→ Extract provided:
__________________________________________________

General developer documentation for robopubdata.
Robopubdata is the back end pipeline of the BioTools public data analysis module.
The pipeline is designed to run as a CronJob. Automatically pickup job submissions from the BioTools module and kick off corresponded processes.
But the pipeline can also be ran on he CLI with provided parameters:
/home/compbio_svc/miniconda3/envs/R-SECUNDO3/bin/python /n/ngs/tools/robopubdata/run_robopub.py \ --download_dir /PathTo/dir/to/download \ --sra_list /path/To/textfile/of/SRA/forDownload \ --lab labID \ --requester userID \ --genomeVer refgenomeVersion \ --genomeAnnotation refGenomeAnnotation \ --analysisType Download_RNAseq_SingleCell
A quick note, only genomes under /n/analysis/genome can be picked up by the pipeline.
It is suggested to use the BioTools module rather than CLI.
The source code for robopub is stored under: /n/ngs/tools/robopubdata
The pipeline contains three nextflow pipelines, nf-core-fetchngs; scRNAseq_roboPub; Scundo_roboPub
-
nf-core-fetchngs, is a nf-core pipeline. Its' github page can be found here https://github.com/nf-core/fetchngs
-
scRNAseq_roboPub, is a in-house developed pipeline for single-cell RNAseq analysis:
- main.nf defines the general logic
- workflows/ contain all workflows defined in main.nf
- modules/ contain all processes defined in main and workflows under workflows/
- bin/ contain all the python and r scripts used in processes under module/ and workflows/
- nextflow.config contains all process parameters for slurm resource allocations
- assets/ contain files needed for html report and shinyApp generation
-
Scundo_roboPub, is a in-house developed pipeline for bulk-RNAseq analysis:
- main.nf defines the general logic
- workflows/ contain all workflows defined in main.nf
- modules/ contain all processes defined in main and workflows under workflows/
- bin/ contain all the python and r scripts used in processes under module/ and workflows/
- nextflow.config contains all process parameters for slurm resource allocations
- assets/ contain files needed for rmd html report generation
The 3 nextflow pipelines are tied together by manager script run_robopub.py
CronJobs are used to automatically kick off robopubdata. CronJobs are ran under the compbio_svc account.

__________________________________________________

→ Given data:
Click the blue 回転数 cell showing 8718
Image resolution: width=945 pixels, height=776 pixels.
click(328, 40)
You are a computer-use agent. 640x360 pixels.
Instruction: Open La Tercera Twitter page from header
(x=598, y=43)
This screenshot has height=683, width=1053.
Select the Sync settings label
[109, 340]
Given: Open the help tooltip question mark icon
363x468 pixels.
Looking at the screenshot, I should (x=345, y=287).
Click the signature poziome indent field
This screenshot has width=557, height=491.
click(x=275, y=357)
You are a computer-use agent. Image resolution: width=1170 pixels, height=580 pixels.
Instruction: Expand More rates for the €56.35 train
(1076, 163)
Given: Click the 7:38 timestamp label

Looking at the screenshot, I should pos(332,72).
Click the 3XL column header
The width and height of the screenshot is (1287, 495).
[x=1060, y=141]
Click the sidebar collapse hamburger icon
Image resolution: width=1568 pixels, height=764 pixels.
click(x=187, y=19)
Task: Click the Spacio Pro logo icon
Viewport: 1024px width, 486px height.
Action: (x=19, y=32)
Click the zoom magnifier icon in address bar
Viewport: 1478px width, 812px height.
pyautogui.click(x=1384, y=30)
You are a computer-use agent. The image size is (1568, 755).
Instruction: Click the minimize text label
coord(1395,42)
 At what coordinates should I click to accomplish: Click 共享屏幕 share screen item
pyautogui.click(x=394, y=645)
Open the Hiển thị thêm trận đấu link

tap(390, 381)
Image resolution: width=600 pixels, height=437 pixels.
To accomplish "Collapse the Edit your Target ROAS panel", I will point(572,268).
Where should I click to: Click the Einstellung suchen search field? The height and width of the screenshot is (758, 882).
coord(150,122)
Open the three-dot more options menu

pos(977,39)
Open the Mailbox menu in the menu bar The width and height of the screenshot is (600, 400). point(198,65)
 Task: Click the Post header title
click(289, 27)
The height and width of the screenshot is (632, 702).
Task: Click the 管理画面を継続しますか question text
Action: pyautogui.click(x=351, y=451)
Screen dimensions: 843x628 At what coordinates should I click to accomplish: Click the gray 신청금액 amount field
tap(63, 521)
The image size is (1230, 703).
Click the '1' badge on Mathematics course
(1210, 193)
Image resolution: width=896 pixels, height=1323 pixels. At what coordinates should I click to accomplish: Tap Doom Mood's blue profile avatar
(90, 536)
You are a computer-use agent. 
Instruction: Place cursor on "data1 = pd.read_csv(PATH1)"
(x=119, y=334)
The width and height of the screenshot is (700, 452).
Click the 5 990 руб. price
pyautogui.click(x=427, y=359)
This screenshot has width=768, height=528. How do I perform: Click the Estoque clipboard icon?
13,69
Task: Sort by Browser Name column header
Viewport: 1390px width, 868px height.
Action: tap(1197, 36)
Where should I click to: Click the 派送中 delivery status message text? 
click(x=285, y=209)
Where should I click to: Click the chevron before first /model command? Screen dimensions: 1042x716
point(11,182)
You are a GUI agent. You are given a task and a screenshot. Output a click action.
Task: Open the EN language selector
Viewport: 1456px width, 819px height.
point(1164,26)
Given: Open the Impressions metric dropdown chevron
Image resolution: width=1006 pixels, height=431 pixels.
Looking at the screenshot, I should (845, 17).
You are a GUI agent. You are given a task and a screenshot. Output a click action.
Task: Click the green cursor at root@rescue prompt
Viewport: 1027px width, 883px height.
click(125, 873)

__________________________________________________

→ Tasks and exercises:
- 1) Summarize the robopubdata documentation in two sentences.
- 2) Write the next part of the robopubdata documentation, starting after its last sentence.
The rows come from a different source than the robopubdata documentation.

→ Responses to the exercise:
- 1) Robopubdata is the back end pipeline of the BioTools public data analysis module. It is designed to run as a CronJob under the compbio_svc account but can also be run on the CLI, and it ties together three nextflow pipelines (nf-core-fetchngs, scRNAseq_roboPub for single-cell RNAseq, and Scundo_roboPub for bulk RNAseq) through the manager script run_robopub.py.

- 2)
Command:
* * * * * /home/compbio_svc/miniconda3/envs/R-SECUNDO3/bin/python /n/ngs/tools/robopubdata/CronJob_PDataDIY.py >> /n/core/Bioinformatics/PDataDIY/logs/CronJob.log 2>&1
The cronjob looks for new csv files under /n/core/Bioinformatics/PDataDIY/
Log files for PRIME are stored under /n/core/Bioinformatics/PDataDIY/logs
- CronJob.log : Direct output of the CronJob script
- BioTools_PDataDIY_Orders.log : Orders that were detected in previous runs with time stamps
- nextflow_run_logs/ : Outputs of the pipeline per flowcell
- Python env for the manager script and CronJob: /home/compbio_svc/miniconda3/envs/R-SECUNDO3/bin/python
- Conda env for nf-core-fetchngs: Uses multiple conda env within. Refer to https://github.com/nf-core/fetchngs
- Conda env for scRNAseq_roboPub & Scundo_roboPub: /home/compbio_svc/miniconda3/envs/R-SECUNDO3
The pipeline will download public fastq data to /n/core/Bioinformatics/PublicData named based off of SRA project IDs.
All intermediate files will be stored under /n/core/Bioinformatics/PDataDIY named based off of BioTools PubData module job IDs.